Each link in the value chain has different profit margins — the link with the strongest moat captures the most value. NVDA's 75% gross margin vs AMD's 12% — the gap comes from moat, not product.

AI Industry Knowledge — History → Technology → Value Chain → Business → Applications → Geopolitics

P1-C7 (Part 1, Chapter 7). After this chapter, you'll be able to use a 5-dimension scoring system to judge any AI stock's value capture ability, no longer fooled by "all AI picks-and-shovels are rising."

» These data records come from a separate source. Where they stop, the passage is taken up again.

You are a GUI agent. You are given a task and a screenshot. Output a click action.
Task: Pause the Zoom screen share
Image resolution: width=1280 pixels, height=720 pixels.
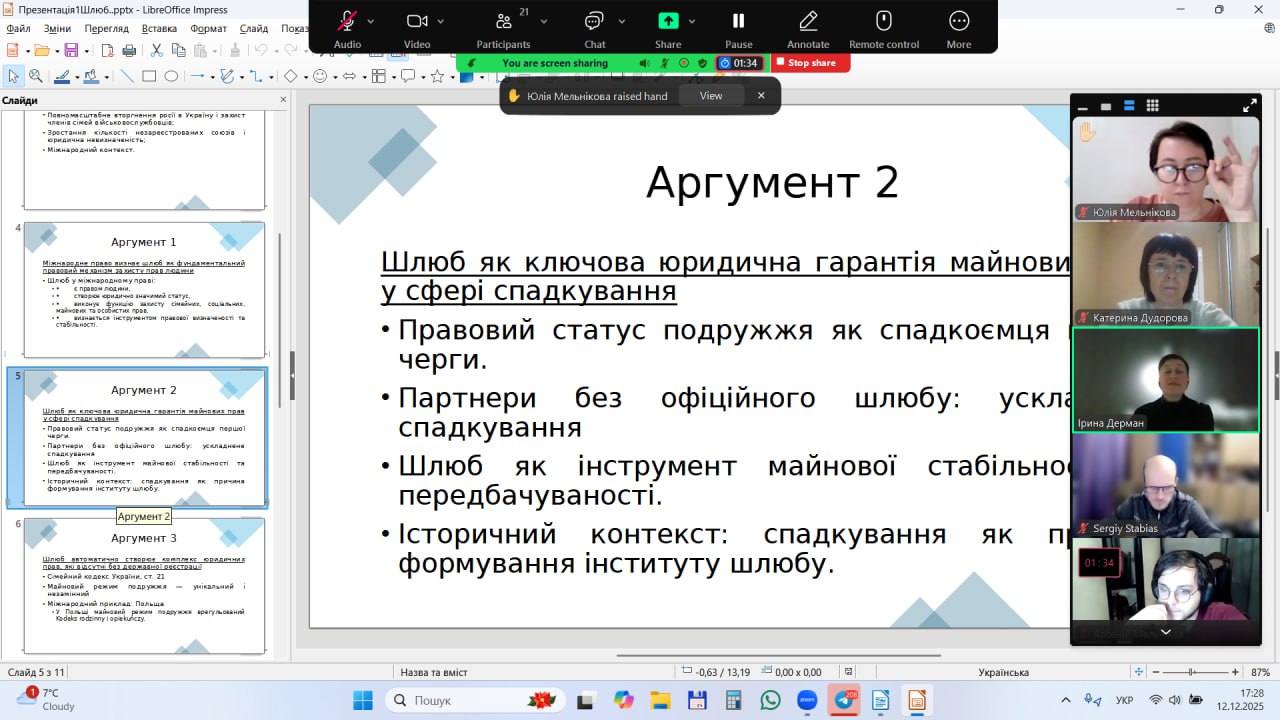coord(738,21)
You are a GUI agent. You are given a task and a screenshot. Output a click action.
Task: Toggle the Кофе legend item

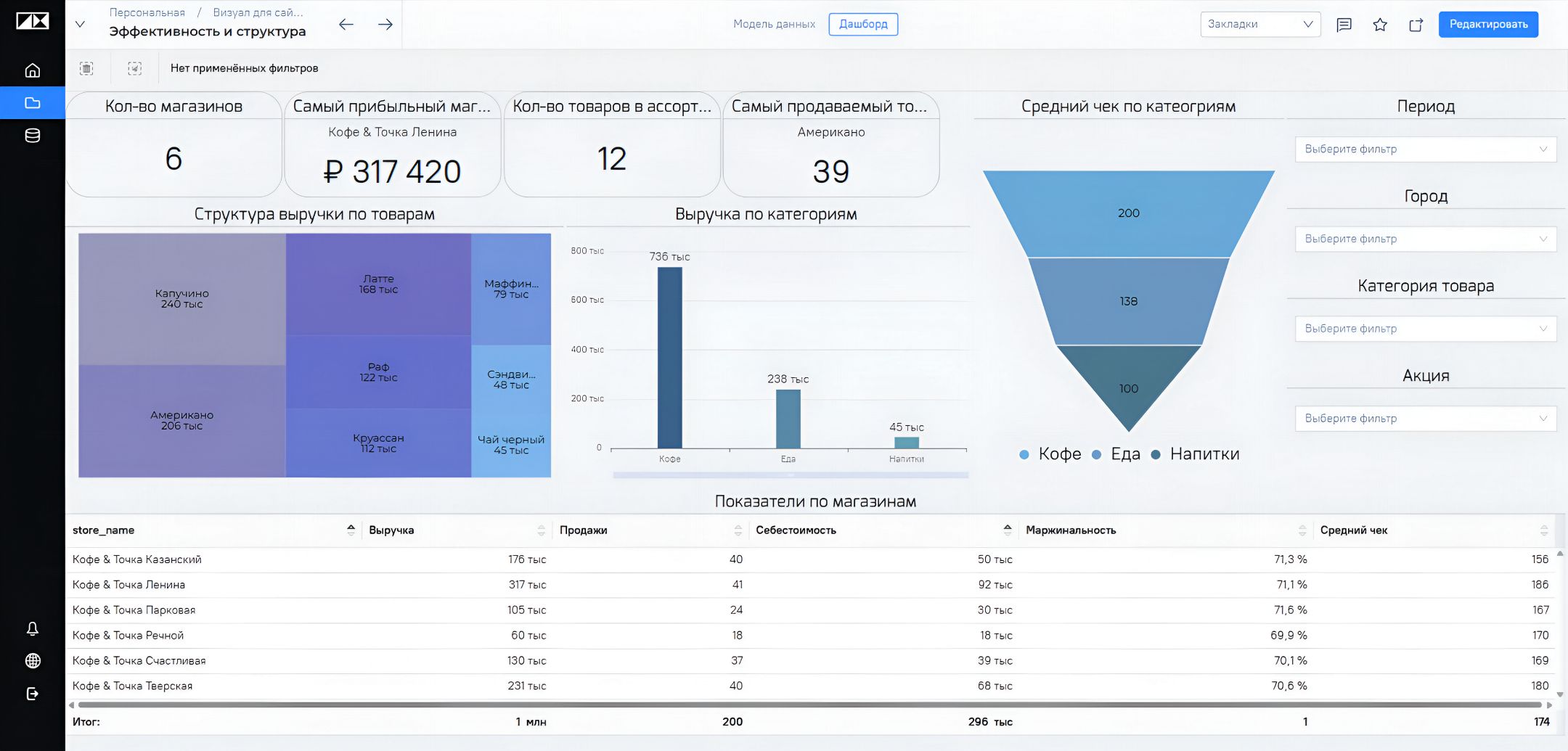(1050, 454)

1. The Problem: Same AI Sell, Why 6x Profit Margin Gap?

Company Gross Margin Operating Margin
NVDA 75% 60%
TSM 55% 47%
ASML 50% 32%
MSFT 70% 45%
AMD 50% 12%
SMCI 15% 9%
CRWV (Neocloud) 30% (Loss-making)

💡 Click tickerMulti-Source Profile to see full value chain coordinates + upstream/downstream + data.

Both in the AI industry, **AMD and NVDA are both GPU makers, yet profit margins differ by 5x. **SMCI / CRWV are downstream in the value chain, with the lowest gross margins.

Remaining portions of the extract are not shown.